Introduction of Oral Diet on Stevens-Johnson Syndrome—Case Report

Introduction: The Stevens-Johnson Syndrome is a severe immune reaction after the use of medications. It is characterized by fever and rashes.

Objectives: To characterize swallowing alterations and analyze the introduction of oral feeding in a patient with Stevens-Johnson syndrome.
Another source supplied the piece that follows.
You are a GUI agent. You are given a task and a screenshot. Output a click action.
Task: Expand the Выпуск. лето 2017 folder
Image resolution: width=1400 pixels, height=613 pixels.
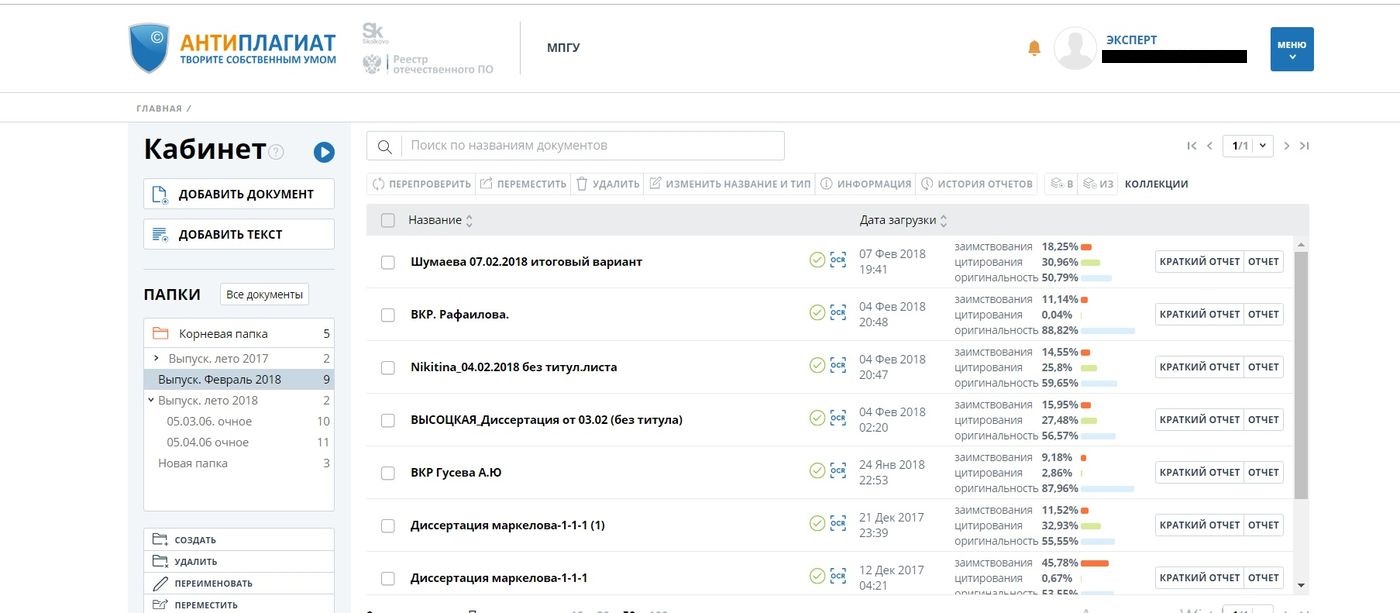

Resume/Report: Patient admitted in the intensive care unit with rashes, inflammation of the oral mucosa, purulent conjunctivitis, and nasogastric tube. We observed alterations the mobility and strength of the lips, tongue, and jaw, spontaneous saliva swallowing, laryngeal elevation preserved, and hypernasal resonance. The evaluation of swallowing was done with liquid in the syringe. There was delay for triggering the swallowing reflex and absence of clinical signs of penetration or laryngeal aspiration. The liquid diet was the first to be released. With the improvement of erythema and inflammation of the oral mucosa, the patient was able to eat semisolids.

Conclusion: This patient had mechanical dysphagia with involvement in the preparatory and oral phases of swallowing. The liquid diet was the first to be released. It became possible to progress the diet until solid consistency due the improvement of rashes and mucous membranes.